Recently I read a series of books that should have been amazing, but instead were kind of terrible. It's called
Kingdom Keepers and tells about a group of kids who are projected as holographic versions of themselves into the Disney theme parks while they're asleep as an effort by the Imagineers to prevent the baddies of the movies and attractions from taking over the world (or something). The premise was pretty cool but the execution was sadly
really bad. The characters were flat and unpleasant, the plot meandered and didn't really make sense, and the technology and mythology didn't make sense and contradicted itself continually. Worst of all, this book series referred often to characters who already exist in Disney films and rides such as Maleficent from
Sleeping Beauty, Chernabog from
Fantasia, and any number of audio-animatronic pirates and small world dolls. While this isn't inherently a problem, especially since the books take place in Disney parks, and it's sort of the idea, so you expect Disney characters to appear, the problem arises because the author evidently felt no need to stay true to the personalities of the characters that had already been painstakingly and expertly developed by filmmakers and authors and artists, and this lack of respect for others' creations extended to their physical descriptions.

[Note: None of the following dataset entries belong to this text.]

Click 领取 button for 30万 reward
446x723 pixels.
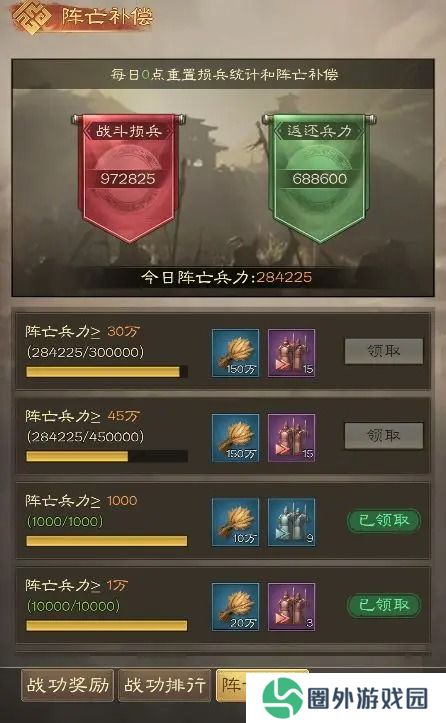coord(384,351)
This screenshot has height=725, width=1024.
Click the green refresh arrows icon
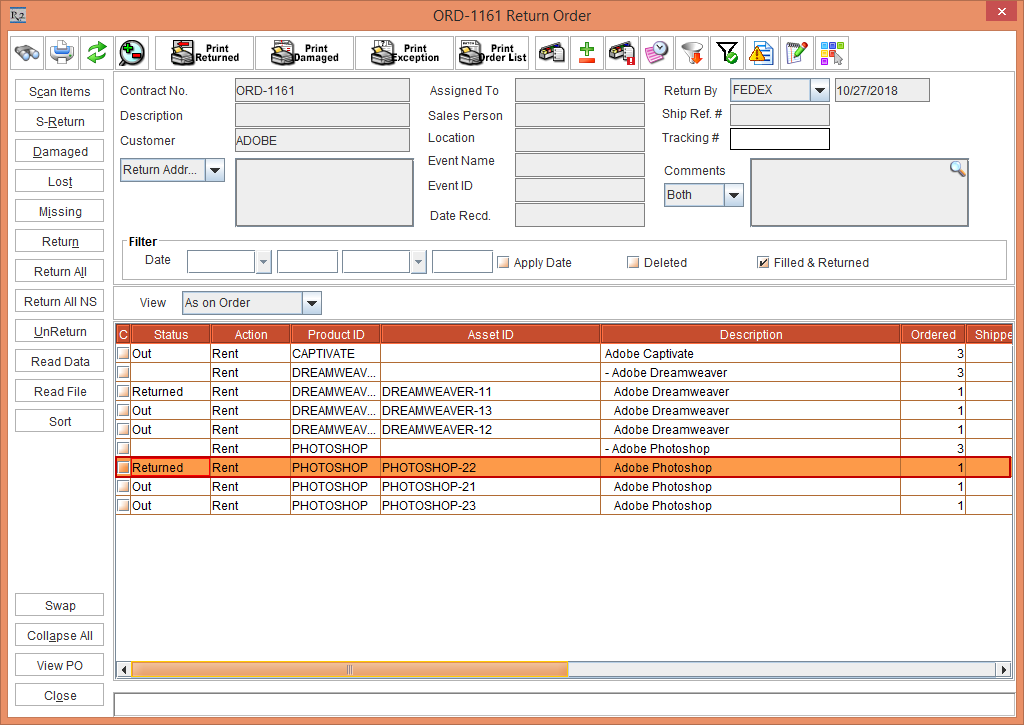click(x=96, y=52)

So, I was reading along in the fourth book in the series when I came across the following passage (the background is that one of the characters has somehow "crossed over" into one of the Disney parks one night, even though there's supposed to have been a block preventing this from happening further):
"Close zee ranks!" came a heavily accented Frenchman's voice. Willa didn't see him at first; she was far more concerned with the circle of green Army Men tightening around her.
Then she spotted him: a man in a red velvet dinner jacket, beneath which was a frilly white shirt and a bizarrely large black bow tie, the tails of which disappeared into the velvet. His pants were three-quarter length, tight around the calf, and puffy on his upper legs, with hook-and-eye laced brown leather books spit-polished to gleaming. He had long curly hair--a wig, perhaps--beneath an exaggerated hat like those worn by the Three Musketeers."
At this point I already had a really hard time picturing what this character looked like and who he could be, though I had my bewildered suspicions due to the cover art of the book. And then came the next line:
"Judge Claude Frollo from The Hunchback of Notre Dame."
Like... you know,
Frollo. Then I had a really hard time reconciling the character I have known for the last 15 years and this description. Not only that, how in the world would Willa have recognized him as Frollo when he is not at all how he appears in the movie or the parks?? I mean, besides it being way too much description writing-wise, can you possibly get that picture in your head from reading that paragraph? It was such a bizarre thing to me that (at J's insistence), I just had to put the discrepancy down on paper. It looks like this:
|
The tray of champagne and glasses was a personal touch, a suggestion from J. |
So yes, how in the world is the man on the left supposed to pass as the man on the right? Besides the obvious character differences that manifest themselves as the pages go by, including that ridiculous accent and invented background, the image is completely different in just about every way. It just seemed kind of offensive and I had to do something about it. You can't just mangle characters that people spent months and years creating and developing, even if you think you're creating a more period-accurate one (which is the only reason I can possibly think of for this nonsense). This was just one example, but probably the most ridiculous. J thinks I should post it somewhere online where I'm sure the author will see it, because authors who do stupid things, especially with well-known and well-loved properties, should be called on them. We'll see. I'm not ruling it out.
Don't read the books, by the way. They're not at all as good as they should be with an idea like that, and not anywhere near as good as the fans deserve.